States run elections, giving state judicial elections oversized importance

Authored by Andy Jackson

With all the drama surrounding the 2024 presidential campaign, it is easy to forget that we do not have a national election. Instead, we have 50 state elections (plus the District of Columbia for presidential elections). How those elections are conducted is subject to state constitutions as interpreted by their respective high courts, making the composition of state supreme courts at least as important as the composition of the United States Supreme Court for interpreting election law.

The rules for elections can vary widely from state to state. For example, several states conduct almost all-mail elections, while others require most voters to vote in person.

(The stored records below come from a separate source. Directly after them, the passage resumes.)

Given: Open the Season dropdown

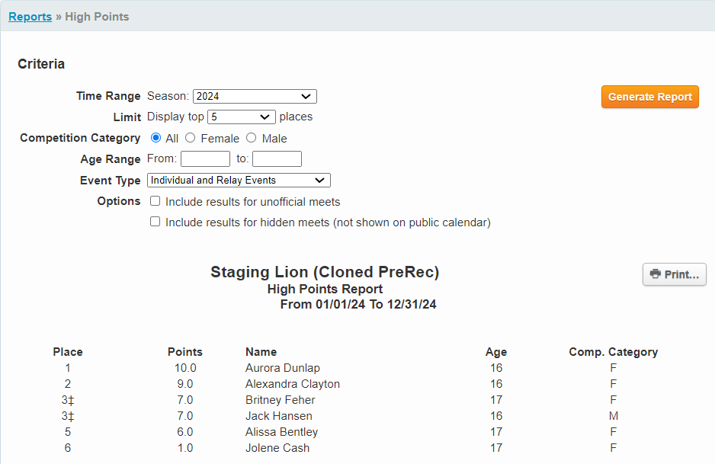Looking at the screenshot, I should [x=254, y=96].
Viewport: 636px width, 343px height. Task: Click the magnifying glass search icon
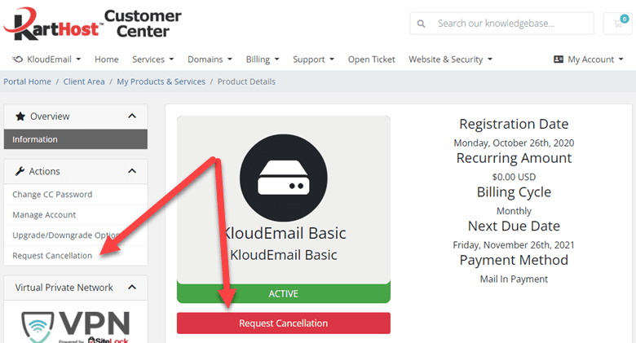click(x=421, y=24)
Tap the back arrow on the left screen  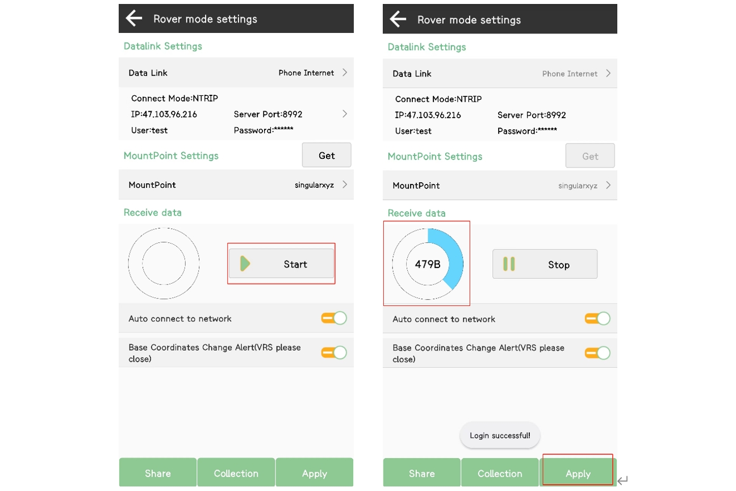134,19
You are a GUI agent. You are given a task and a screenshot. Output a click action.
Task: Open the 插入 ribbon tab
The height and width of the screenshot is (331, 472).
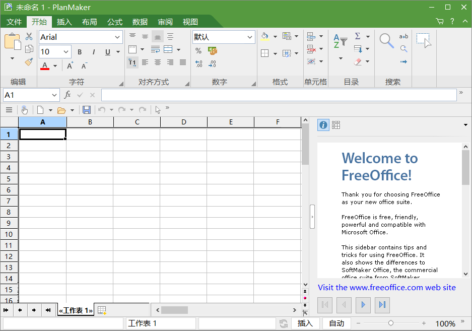(x=64, y=22)
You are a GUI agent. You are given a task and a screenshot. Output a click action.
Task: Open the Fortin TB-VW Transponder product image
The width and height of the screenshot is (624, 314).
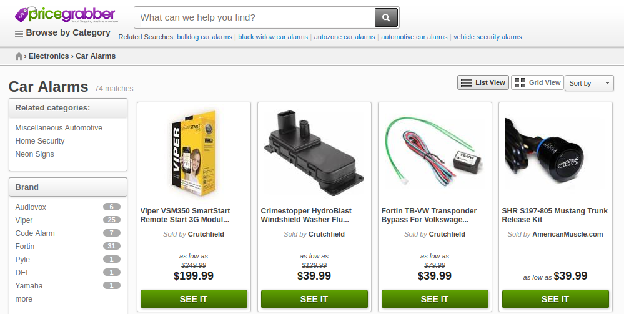click(x=435, y=153)
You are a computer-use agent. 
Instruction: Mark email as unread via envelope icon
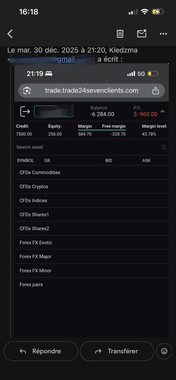[x=142, y=34]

That is no accident. The Elections Clause of the United States Constitution makes it clear that state legislatures have primary responsibility for regulating elections:

The Times, Places and Manner of holding Elections for Senators and Representatives, shall be prescribed in each State by the Legislature thereof; but the Congress may at any time by Law make or alter such Regulations, except as to the Places of chusing Senators.

The federal government has a role in elections, but it has mostly been limited to setting broad rules (such as in the Voting Rights Act and the Help America Vote Act). The nuts and bolts of elections are set by state law and run by state and local governments.

While the Elections Clause grants state legislatures the power to set the “Times, Places and Manner of holding Elections,” the Supreme Court ruled in Moore v. Harper (2023) that nothing in that clause “divests state constitutions of the power to enforce checks against the exercise of legislative power.” So, state high courts are essential in determining whether election laws and practices comply with the respective state constitutions.

Voters, in turn, have a role in choosing the composition of high courts in the 32 states that have some form of election for those courts. When considering intermediate and lower courts, only seven states have no judicial elections.

While we may like to think that judges make impartial decisions based on a dispassionate reading of the law, experience has shown that variations in judicial philosophy, if not political ideology, can produce very different decisions depending on which side is in the majority. That is why the United States Supreme Court nominations have become high-stakes political battles.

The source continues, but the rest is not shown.